Please restate exactly the lines from the one holding "The image size" to the end of the material, including both ends and excluding every picture.

Given data Block Start

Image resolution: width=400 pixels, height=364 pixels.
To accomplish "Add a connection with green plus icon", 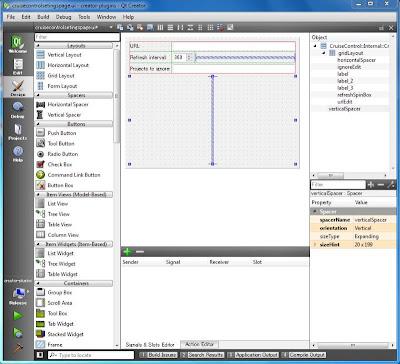I will (127, 252).
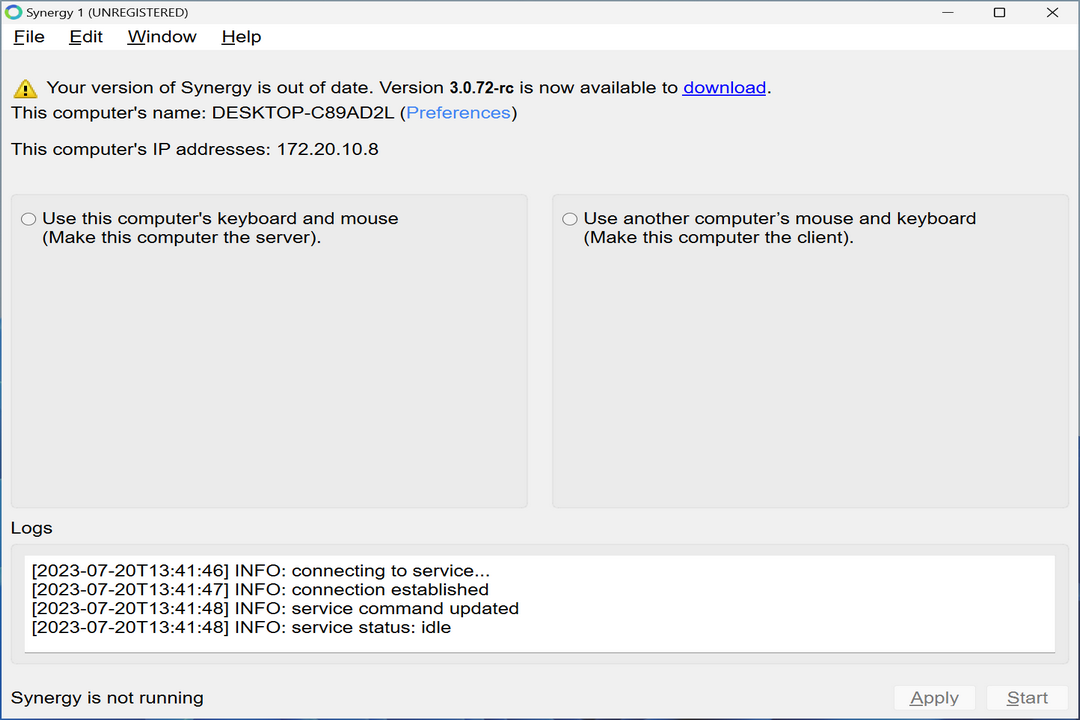Open the Window menu
1080x720 pixels.
162,37
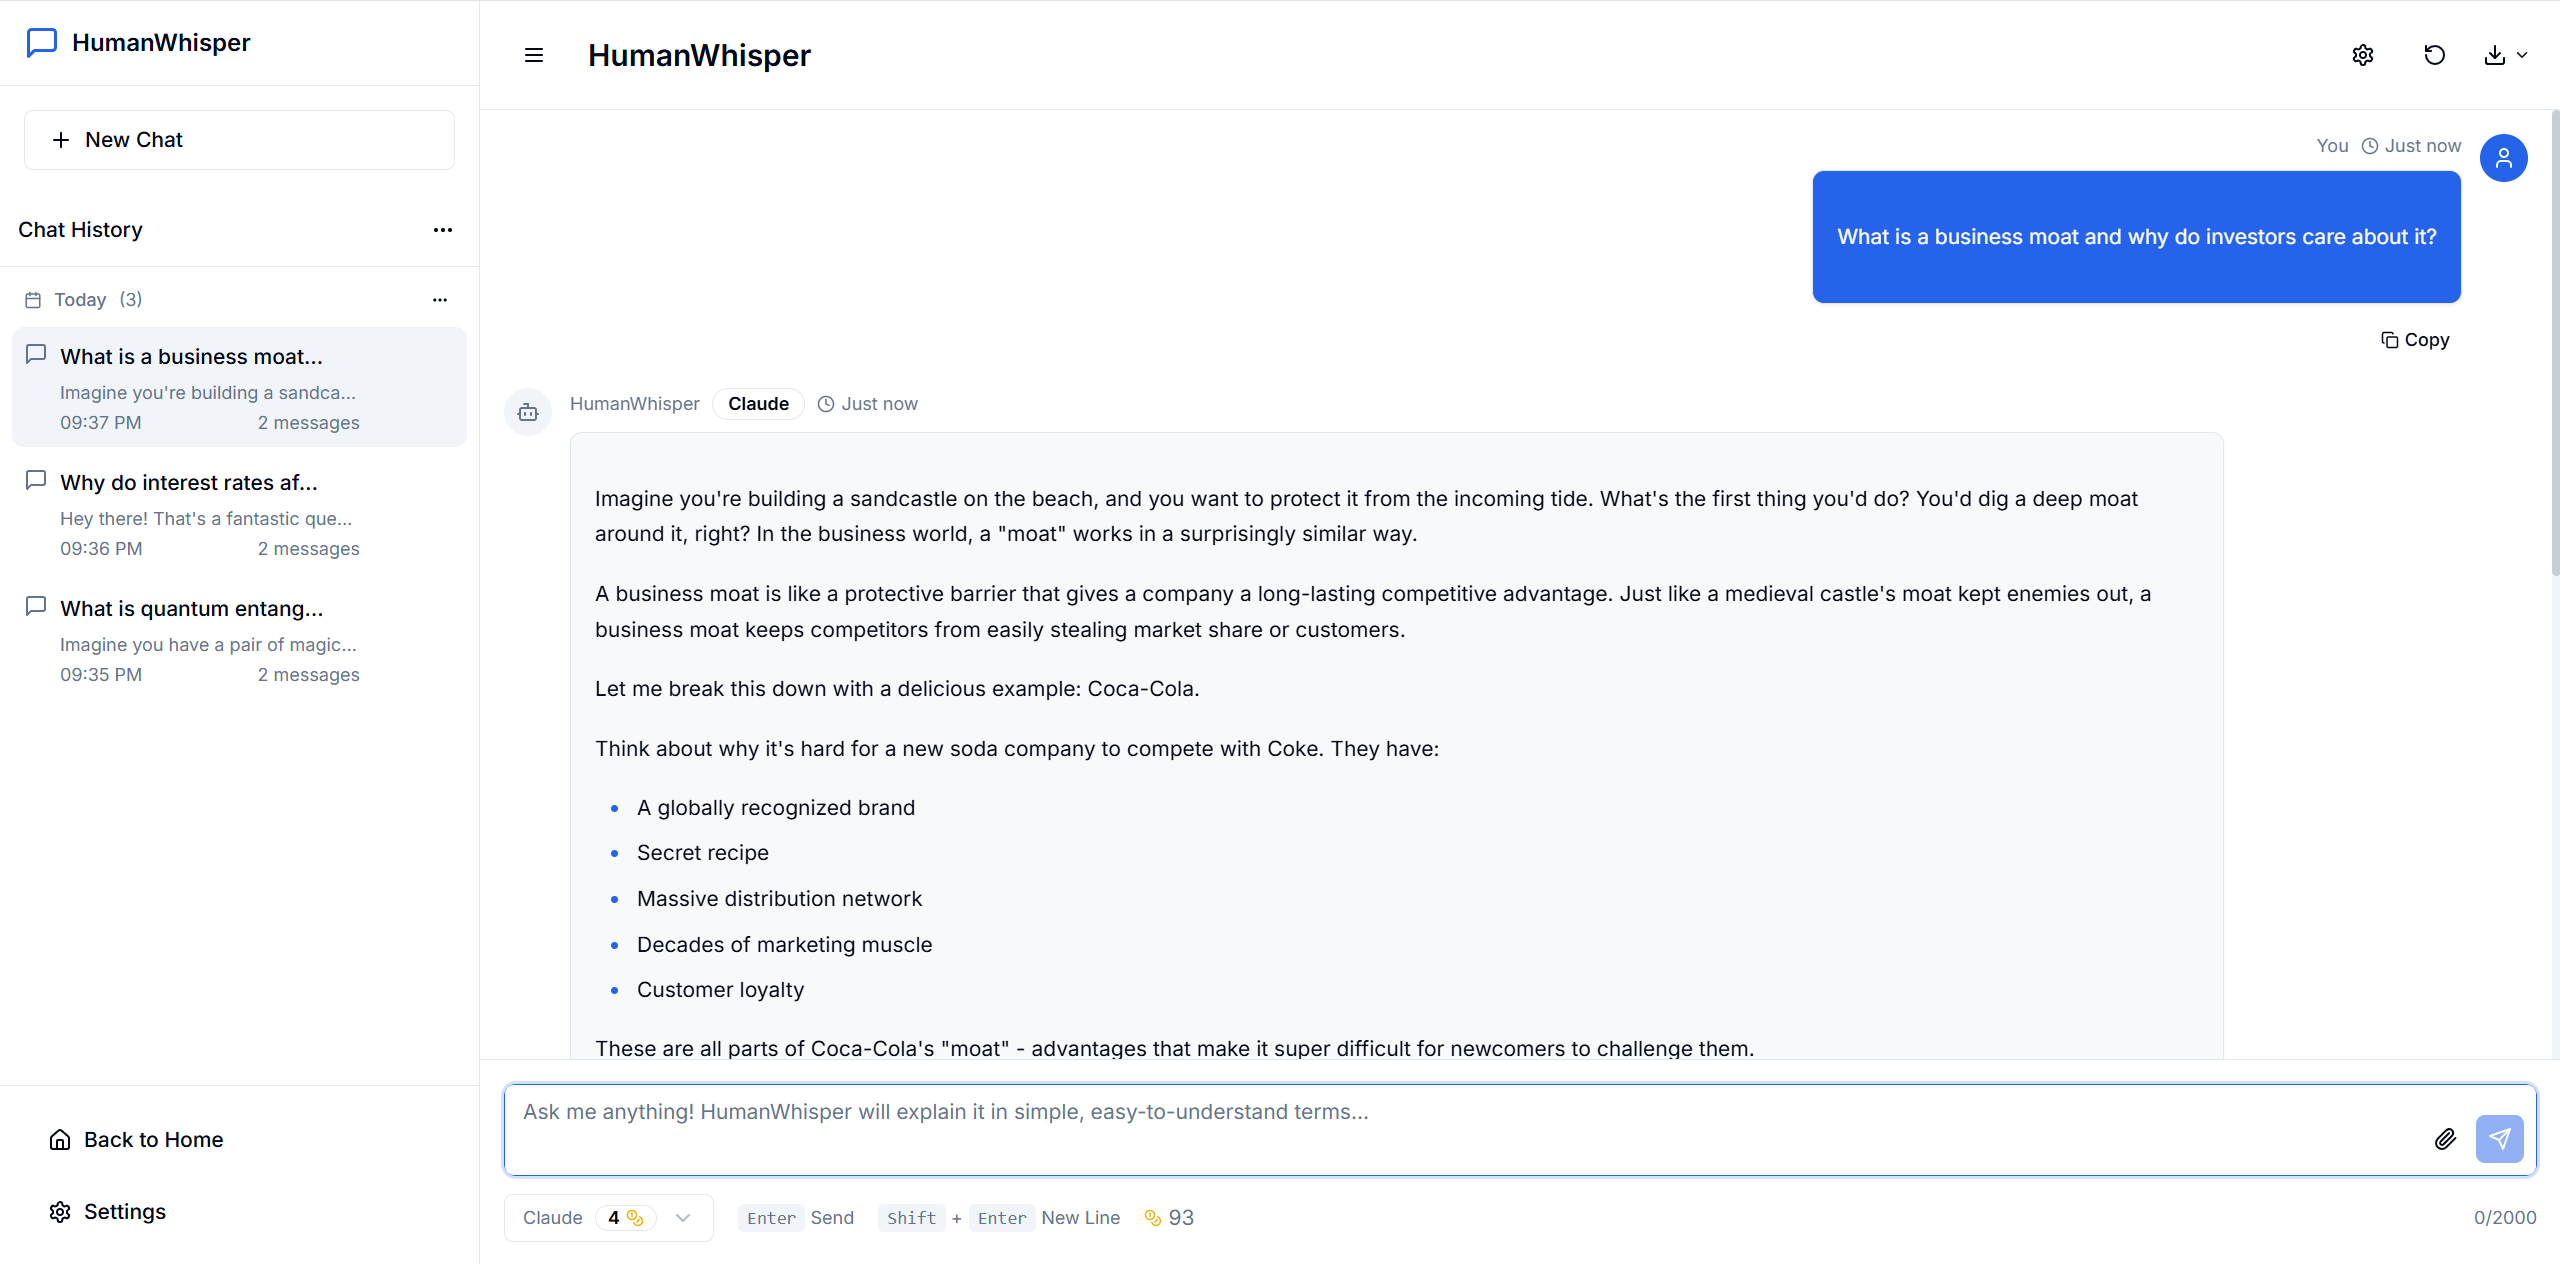The width and height of the screenshot is (2560, 1264).
Task: Select the business moat chat entry
Action: tap(239, 388)
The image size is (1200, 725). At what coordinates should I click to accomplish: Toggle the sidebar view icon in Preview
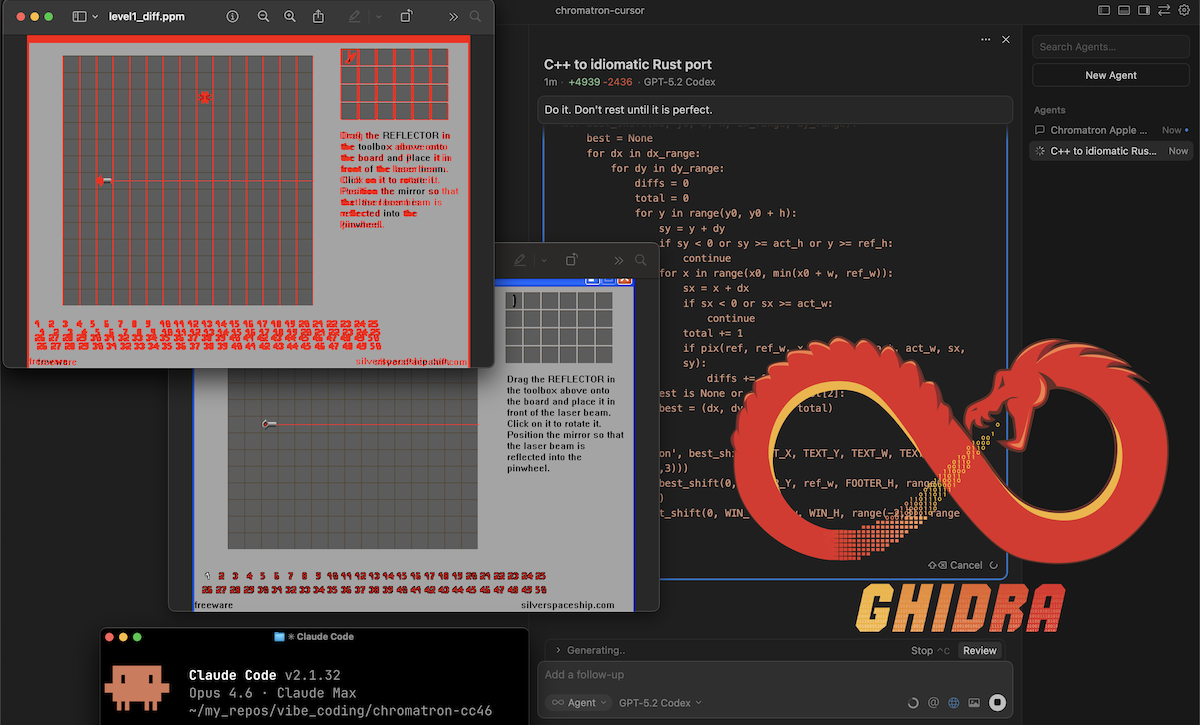pos(78,16)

Given data Block End

## Exercise solution
The image size is (1200, 725). At what coordinates should I click to accomplish: Toggle the sidebar view icon in Preview
pos(78,16)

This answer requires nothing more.